Role for peroxynitrite in sphingosine-1-phosphate-induced hyperalgesia in rats

Abstract

Sphingosine-1-phosphate (S1P) is an important mediator of inflammation recently shown in in vitro studies to increase the excitability of small-diameter sensory neurons, at least in part, via activation of the S1P1 receptor subtype. Activation of S1PR1 has been reported to increase the formation of nicotinamide adenine dinucleotide phosphate (NADPH) oxidase-derived superoxide (O2·−) and nitric oxide synthase (NOS)-derived nitric oxide (NO). This process favors the formation of peroxynitrite (ONOO− [PN]), a potent mediator of hyperalgesia associated with peripheral and central sensitization. The aims of our study were to determine whether S1P causes peripheral sensitization and thermal hyperalgesia via S1PR1 activation and PN formation.
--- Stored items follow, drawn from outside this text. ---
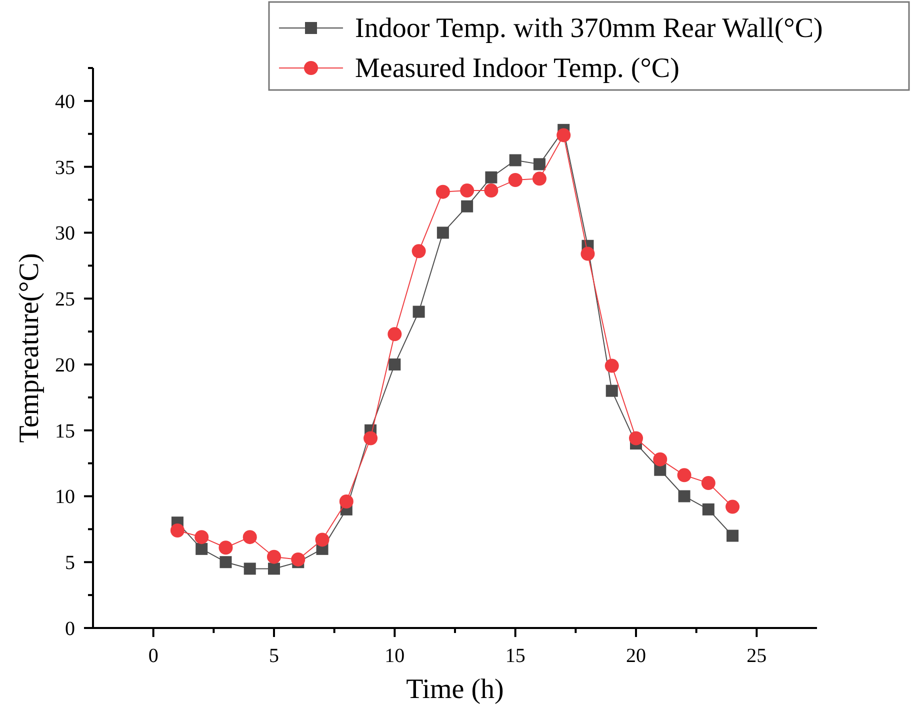 This screenshot has width=913, height=718. What do you see at coordinates (394, 656) in the screenshot?
I see `x-tick-label: 10` at bounding box center [394, 656].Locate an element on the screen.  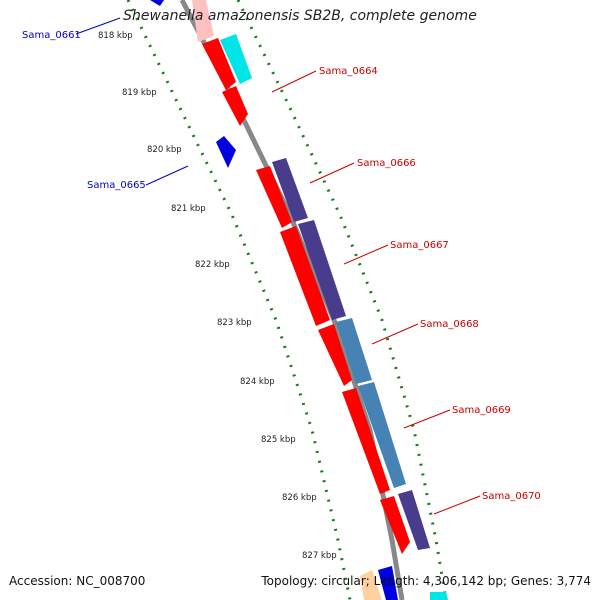
tick-label-819: 819 kbp is located at coordinates (140, 93).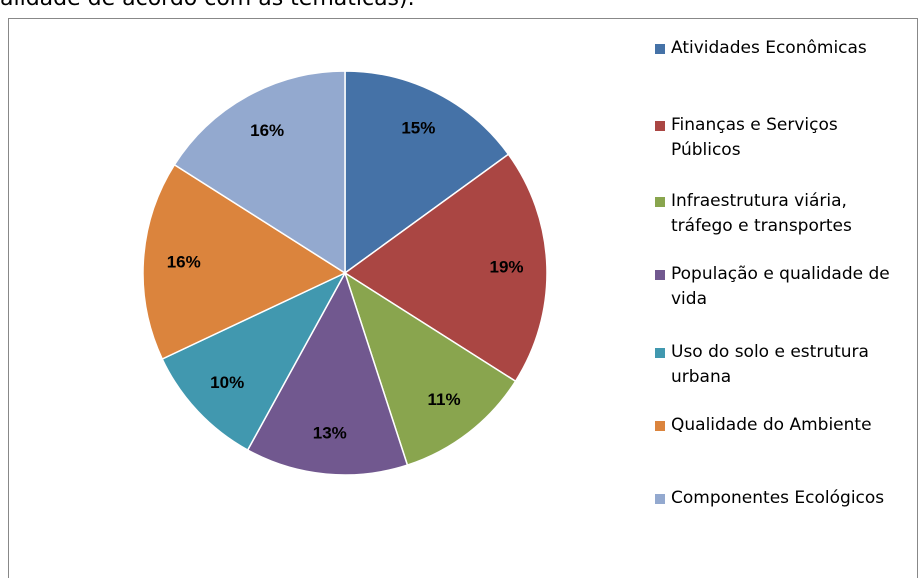  I want to click on legend-label: Componentes Ecológicos, so click(778, 498).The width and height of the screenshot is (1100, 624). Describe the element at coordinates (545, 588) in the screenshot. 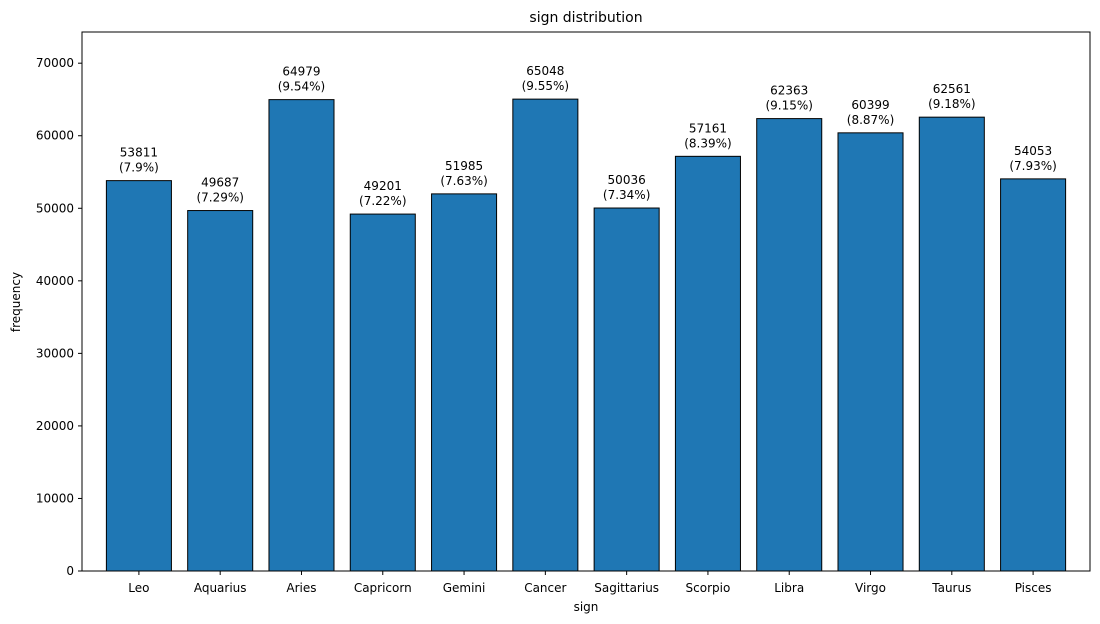

I see `x-tick-label: Cancer` at that location.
Intraplantar injection of S1P in rats led to a time-dependent development of thermal hyperalgesia that was blocked by the S1PR1 antagonist W146, but not its inactive enantiomer W140. The hyperalgesic effects of S1P were mimicked by intraplantar injection of the well-characterized S1PR1 agonist SEW2871. The development of S1P-induced hyperalgesia was blocked by apocynin, a NADPH oxidase inhibitor; NG-nitro-l-arginine methyl ester, a nonselective NOS inhibitor; and by the potent PN decomposition catalysts (FeTM-4-PyP5+ and MnTE-2-PyP5+). Our findings provide mechanistic insight into the signaling pathways engaged by S1P in the development of hyperalgesia and highlight the contribution of the S1P1 receptor-to-PN signaling in this process.Sphingosine-1-phosphate (S1P)-induced hyperalgesia is mediated by S1P1 receptor activation and mitigated by inhibition or decomposition of peroxynitrite, providing a target pathway for novel pain management strategies.